The paradox is that publishing is very keen on / and actually needs new talent. It’s just that the “slushpile” is a highly ineffective way to discover it. Agents/publishers have found that the r.o.i. of maintaining good “slushpile” coverage is too expensive relative to the rewards. Hence its demotion to interns etc.

My aim for Litopians is not to go in via this route if you can help it. There are other, better ways.

Would be good to have you join us, James. :) p.
 
Heaven forbid!

The paradox is that publishing is very keen on / and actually needs new talent. It’s just that the “slushpile” is a highly ineffective way to discover it. Agents/publishers have found that the r.o.i. of maintaining good “slushpile” coverage is too expensive relative to the rewards. Hence its demotion to interns etc.

My aim for Litopians is not to go in via this route if you can help it. There are other, better ways.

Would be good to have you join us, James. :) p.

Pop Ups would be a good way forward (we seem to attract more serious writers). I wish more publishers than Head of Zeus could see that.
 
Pop Ups would be a good way forward (we seem to attract more serious writers). I wish more publishers than Head of Zeus could see that.
Pop-ups looks interesting but when I checked I was able to access it without being logged in to Litopia or other access control. That means that authors' book ideas and early texts (ok only 700 words) are public. Whatever the copyright issues that access makes me nervous.
 
Pop-ups looks interesting but when I checked I was able to access it without being logged in to Litopia or other access control. That means that authors' book ideas and early texts (ok only 700 words) are public. Whatever the copyright issues that access makes me nervous.

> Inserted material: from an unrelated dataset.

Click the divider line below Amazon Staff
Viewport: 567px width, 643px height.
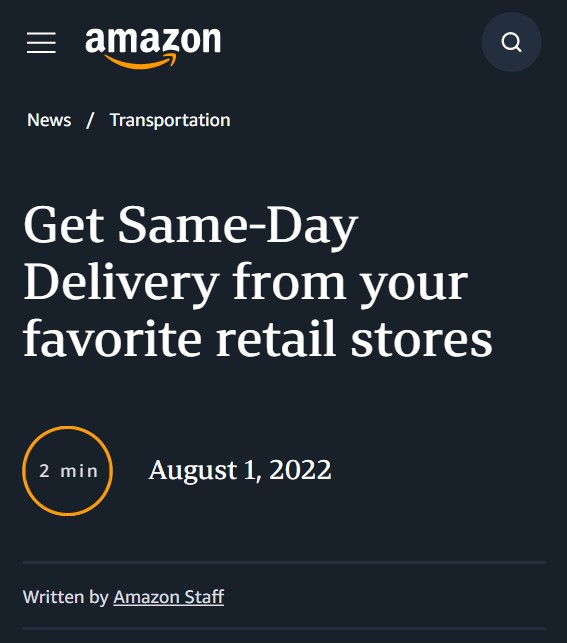point(284,628)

No one has the talent to write a book the way that you would, not even Stephen King. Word choices, word order and use of punctuation (and much more) are way too personal. We all have common ideas, but you have to dig past those to find something an agent might even be interested in. Besides, ultimately, authors are only revealing 700 words of 70-100K words, which brings me back to my first/second sentence.
 
Agents/publishers have found that the r.o.i. of maintaining good “slushpile” coverage is too expensive relative to the rewards
This has clearly been the case for many years but agents have yet to find alternatives so will soon become redundant. Maybe if a professional reader acted as a buffer between agent and author more good work would get recognised. If Authors had enough faith in their work they were prepared to pay to have it screened by a trusted reader who had the connections to pass it on then the slush pile would be reduced to 10% of its current size almost overnight.
Even so, most trad published authors make little to no money so it seems there simply is not the demand especially when readers can get so much free on the internet. Now everyone wants free and only free.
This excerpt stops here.